- WHAT YOU SHOULD DO: Pictures are to be left out; otherwise, copy exactly the lines from the line containing "Task: Open the 相册 photo album icon" through the end of the data.

START RECORDS FOR THE TASK

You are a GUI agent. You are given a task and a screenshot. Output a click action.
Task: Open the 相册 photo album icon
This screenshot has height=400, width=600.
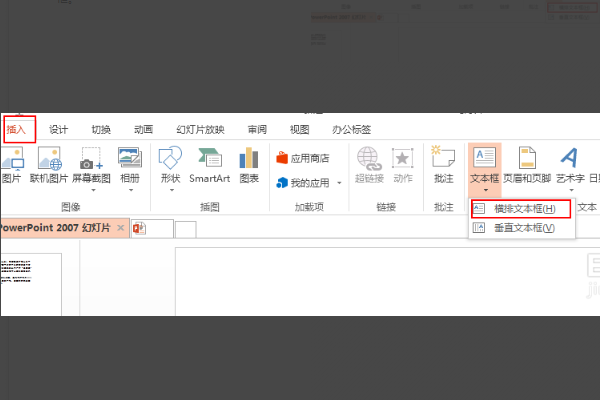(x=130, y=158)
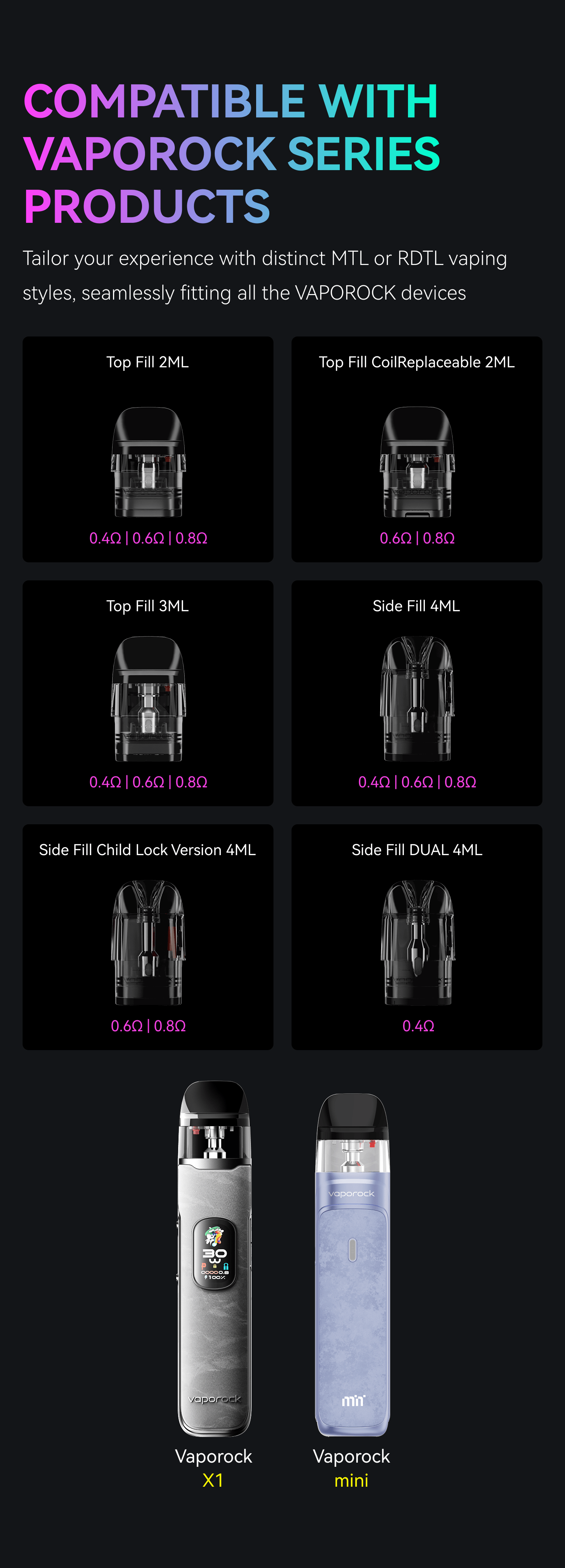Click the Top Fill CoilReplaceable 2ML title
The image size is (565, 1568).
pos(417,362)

END RECORDS FOR THE TASK

- FINISHED TASK:
Task: Open the 相册 photo album icon
This screenshot has height=400, width=600.
(x=130, y=158)
Click the Top Fill CoilReplaceable 2ML title
The image size is (565, 1568).
pos(417,362)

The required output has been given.